+++ Supplied entries

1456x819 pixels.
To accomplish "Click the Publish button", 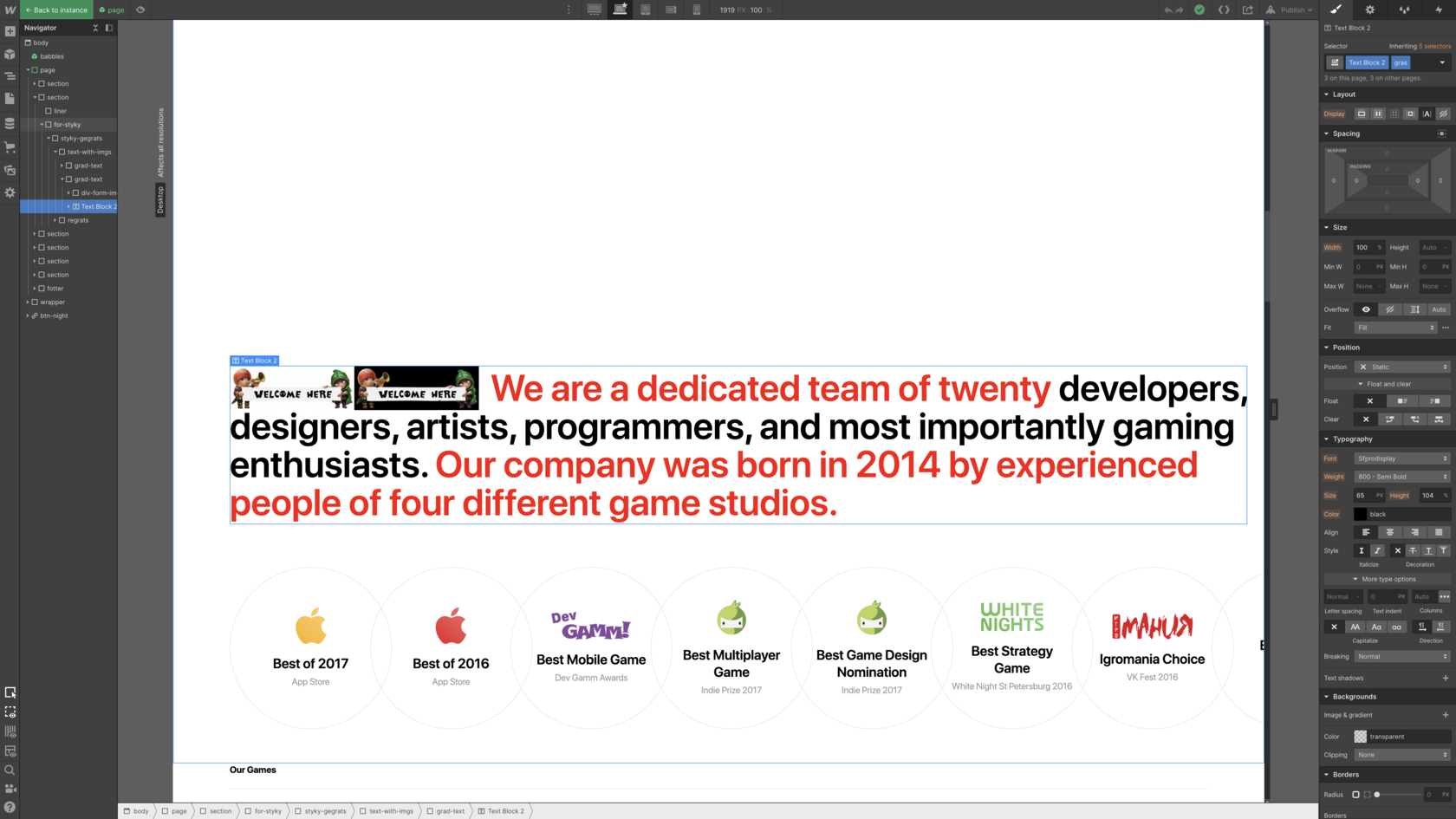I will point(1290,10).
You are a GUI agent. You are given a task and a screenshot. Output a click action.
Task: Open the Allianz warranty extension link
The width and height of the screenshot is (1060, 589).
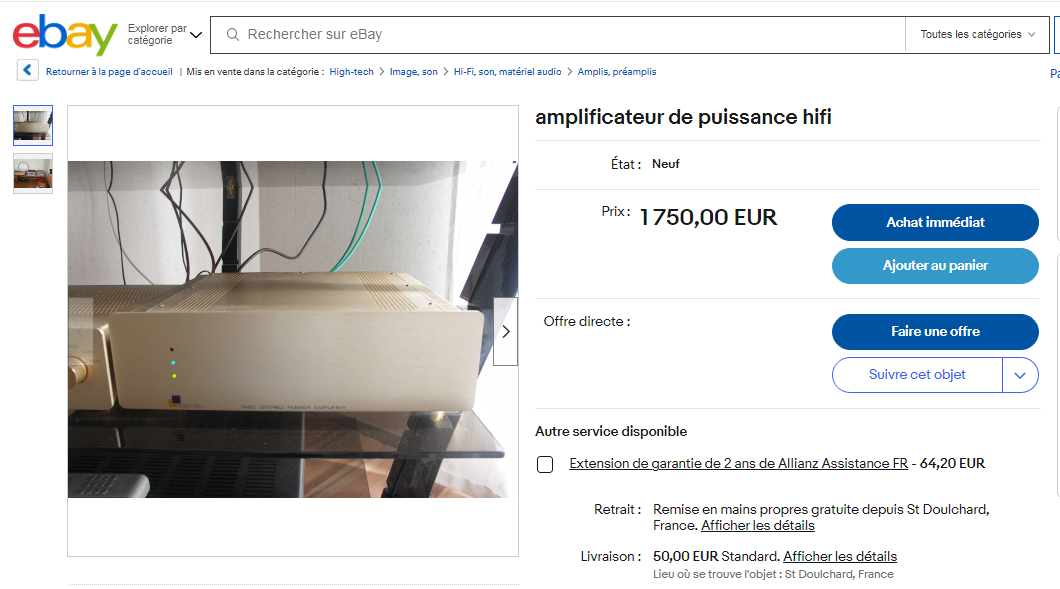coord(738,464)
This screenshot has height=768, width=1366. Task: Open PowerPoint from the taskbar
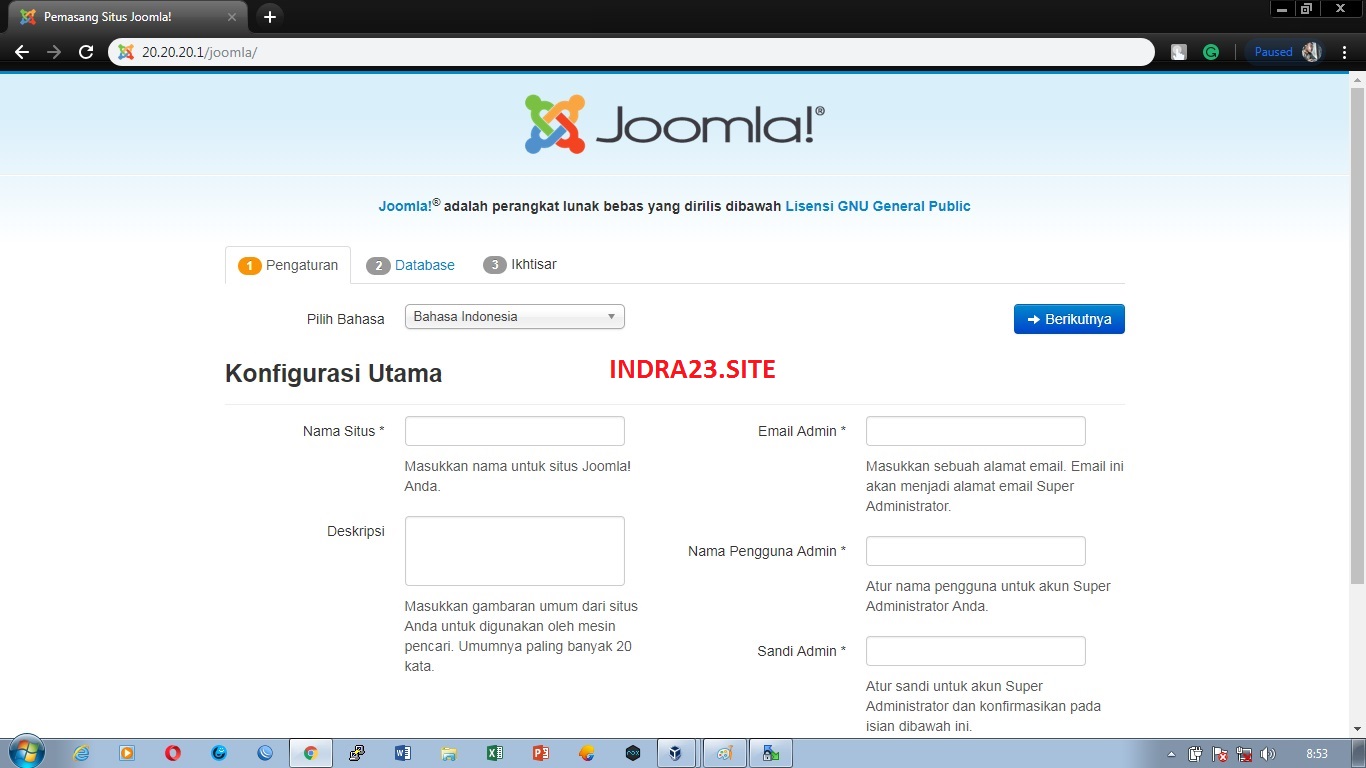pyautogui.click(x=541, y=752)
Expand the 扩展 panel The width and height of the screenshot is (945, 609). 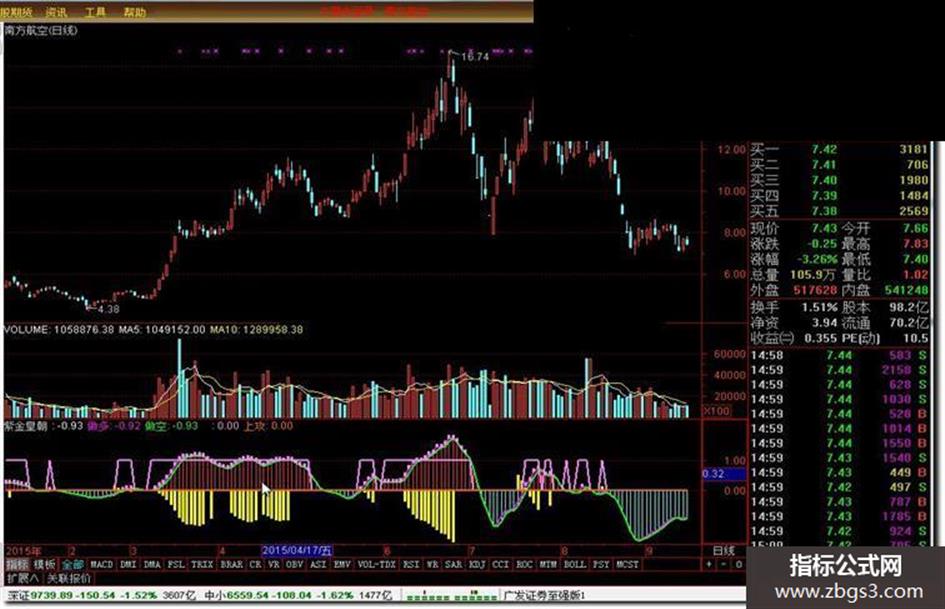(23, 578)
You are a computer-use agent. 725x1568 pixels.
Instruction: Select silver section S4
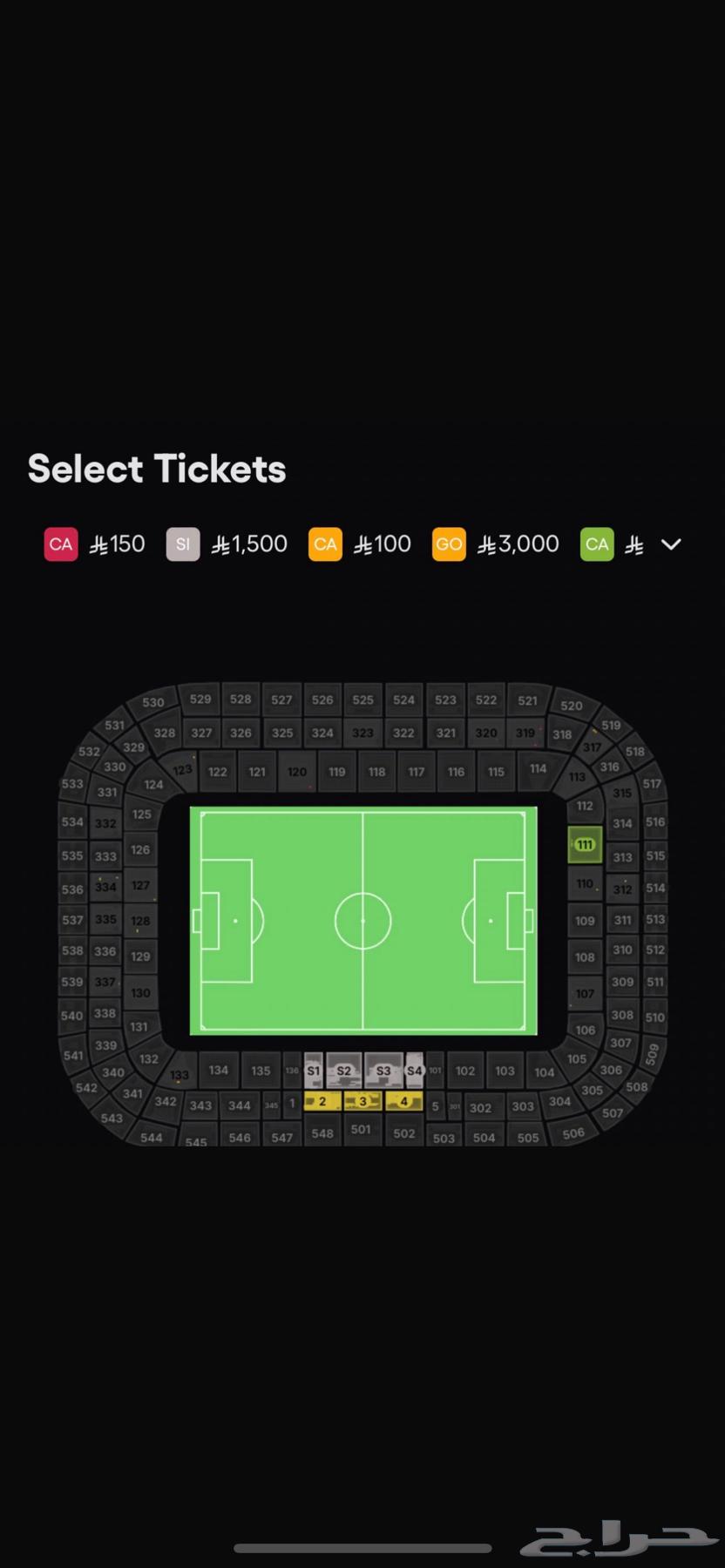click(x=415, y=1071)
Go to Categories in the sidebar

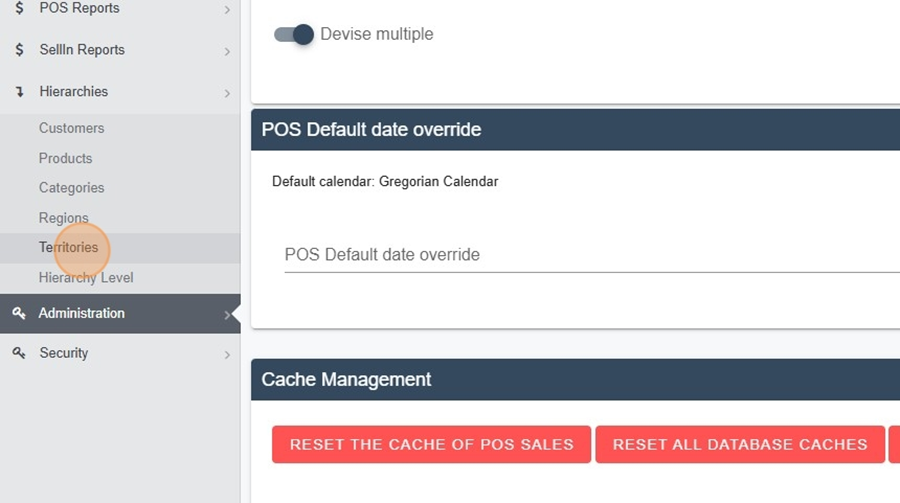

++++++

* **Aim of the task**: Going through the entries above, show each line that contains "agent".

* **Response below**:
You are a GUI agent. You are given a task and a screenshot. Output a click action.
You are a computer-use agent. 725x1568 pixels.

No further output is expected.